Materials provided -
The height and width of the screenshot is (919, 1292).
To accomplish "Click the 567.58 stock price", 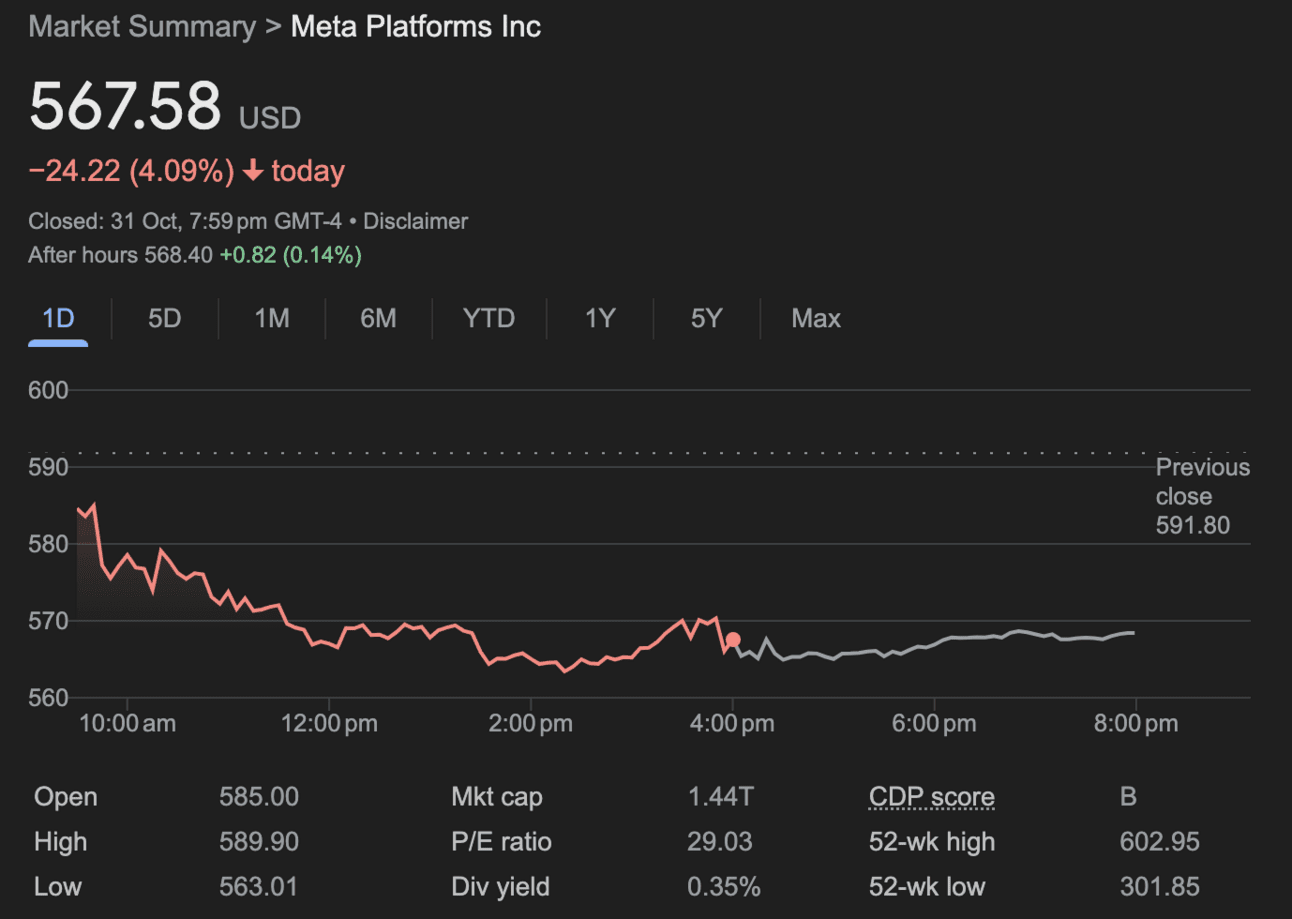I will pyautogui.click(x=125, y=107).
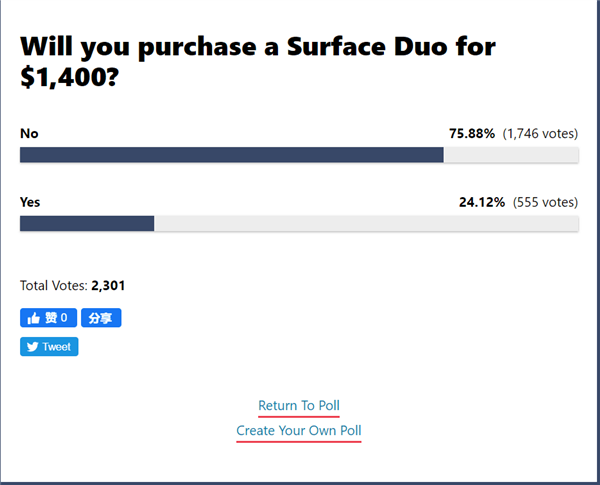600x485 pixels.
Task: Click the Twitter bird icon
Action: pyautogui.click(x=32, y=347)
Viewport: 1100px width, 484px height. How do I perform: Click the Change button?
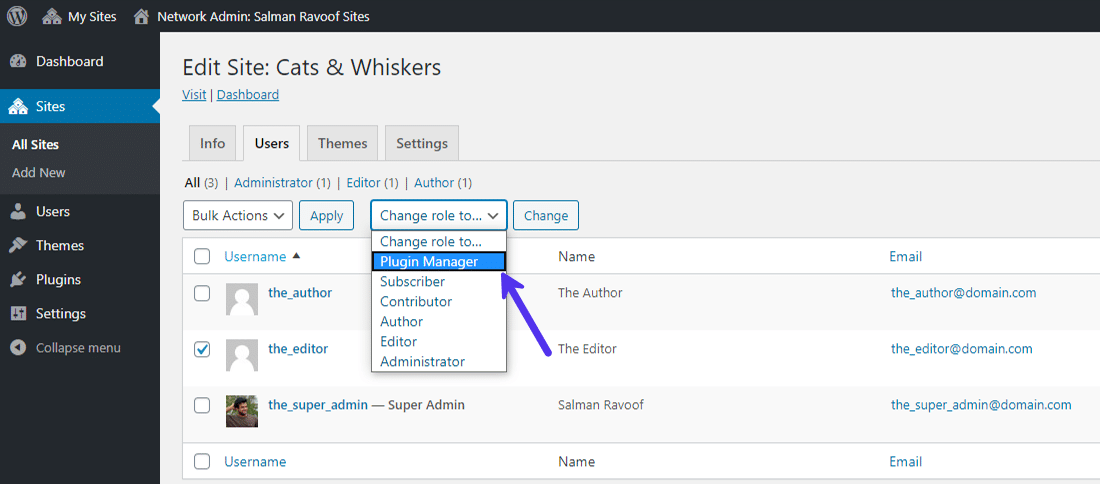pyautogui.click(x=546, y=215)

Your task -
Print exactly, and only, the lines from the one with "Viewport: 1100px width, 484px" through the last line of the listing above. No pictures belong in the copy.

Exercise response -
Viewport: 1100px width, 484px height. How do I perform: Click the Change button?
pyautogui.click(x=546, y=215)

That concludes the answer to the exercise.